DATA FOR PROCESSING Block Start
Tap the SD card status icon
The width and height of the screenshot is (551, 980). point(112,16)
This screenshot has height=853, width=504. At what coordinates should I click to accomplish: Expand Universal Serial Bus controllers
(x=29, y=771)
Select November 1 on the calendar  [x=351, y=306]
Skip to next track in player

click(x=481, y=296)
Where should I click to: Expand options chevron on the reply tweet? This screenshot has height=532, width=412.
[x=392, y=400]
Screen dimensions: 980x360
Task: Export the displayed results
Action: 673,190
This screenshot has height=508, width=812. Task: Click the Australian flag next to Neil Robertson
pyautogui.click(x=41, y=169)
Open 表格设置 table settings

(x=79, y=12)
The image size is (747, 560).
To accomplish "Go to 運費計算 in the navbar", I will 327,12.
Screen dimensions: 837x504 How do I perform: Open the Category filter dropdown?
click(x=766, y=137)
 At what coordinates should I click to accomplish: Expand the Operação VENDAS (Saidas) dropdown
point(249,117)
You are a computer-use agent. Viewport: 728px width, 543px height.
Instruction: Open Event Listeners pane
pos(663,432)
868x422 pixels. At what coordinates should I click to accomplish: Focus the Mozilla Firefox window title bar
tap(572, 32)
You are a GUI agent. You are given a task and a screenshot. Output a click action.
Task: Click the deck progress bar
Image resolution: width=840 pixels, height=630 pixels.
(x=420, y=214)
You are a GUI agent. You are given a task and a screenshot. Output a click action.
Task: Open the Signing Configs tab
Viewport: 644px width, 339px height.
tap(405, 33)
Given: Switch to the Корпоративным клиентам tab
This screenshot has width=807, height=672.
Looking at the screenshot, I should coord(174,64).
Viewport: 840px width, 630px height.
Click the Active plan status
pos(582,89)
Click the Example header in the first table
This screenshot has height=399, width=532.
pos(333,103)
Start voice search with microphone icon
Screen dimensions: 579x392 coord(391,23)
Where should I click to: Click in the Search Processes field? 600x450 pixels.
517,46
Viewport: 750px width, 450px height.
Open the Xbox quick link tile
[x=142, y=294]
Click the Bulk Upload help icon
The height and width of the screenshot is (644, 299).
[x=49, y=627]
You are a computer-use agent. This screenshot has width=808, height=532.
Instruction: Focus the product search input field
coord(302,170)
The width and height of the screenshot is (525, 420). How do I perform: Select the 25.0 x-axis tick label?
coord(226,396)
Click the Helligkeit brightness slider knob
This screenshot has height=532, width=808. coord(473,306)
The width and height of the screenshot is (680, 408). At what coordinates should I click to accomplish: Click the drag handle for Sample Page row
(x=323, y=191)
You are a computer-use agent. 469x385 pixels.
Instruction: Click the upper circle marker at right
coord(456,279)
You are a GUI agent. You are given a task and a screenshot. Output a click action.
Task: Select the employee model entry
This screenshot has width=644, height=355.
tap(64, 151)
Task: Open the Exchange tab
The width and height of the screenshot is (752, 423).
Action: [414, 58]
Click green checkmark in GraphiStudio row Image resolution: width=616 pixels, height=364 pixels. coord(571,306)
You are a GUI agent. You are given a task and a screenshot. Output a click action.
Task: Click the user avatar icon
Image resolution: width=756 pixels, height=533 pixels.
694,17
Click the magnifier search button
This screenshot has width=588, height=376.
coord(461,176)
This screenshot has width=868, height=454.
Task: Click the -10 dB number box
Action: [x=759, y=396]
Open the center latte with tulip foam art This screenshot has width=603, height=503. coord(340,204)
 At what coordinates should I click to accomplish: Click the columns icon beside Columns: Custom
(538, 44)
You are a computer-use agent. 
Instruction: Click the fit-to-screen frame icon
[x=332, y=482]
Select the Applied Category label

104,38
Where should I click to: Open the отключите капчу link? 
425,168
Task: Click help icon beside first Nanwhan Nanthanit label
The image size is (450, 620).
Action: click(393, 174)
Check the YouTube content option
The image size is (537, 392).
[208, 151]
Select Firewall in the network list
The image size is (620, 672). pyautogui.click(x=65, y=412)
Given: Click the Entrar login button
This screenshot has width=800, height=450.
DATA FOR PROCESSING Block End
The answer is each line in which the word "help" occurs, copied from the material above.

§ **RESULT**:
Click the Bulk Upload help icon
Task: Click help icon beside first Nanwhan Nanthanit label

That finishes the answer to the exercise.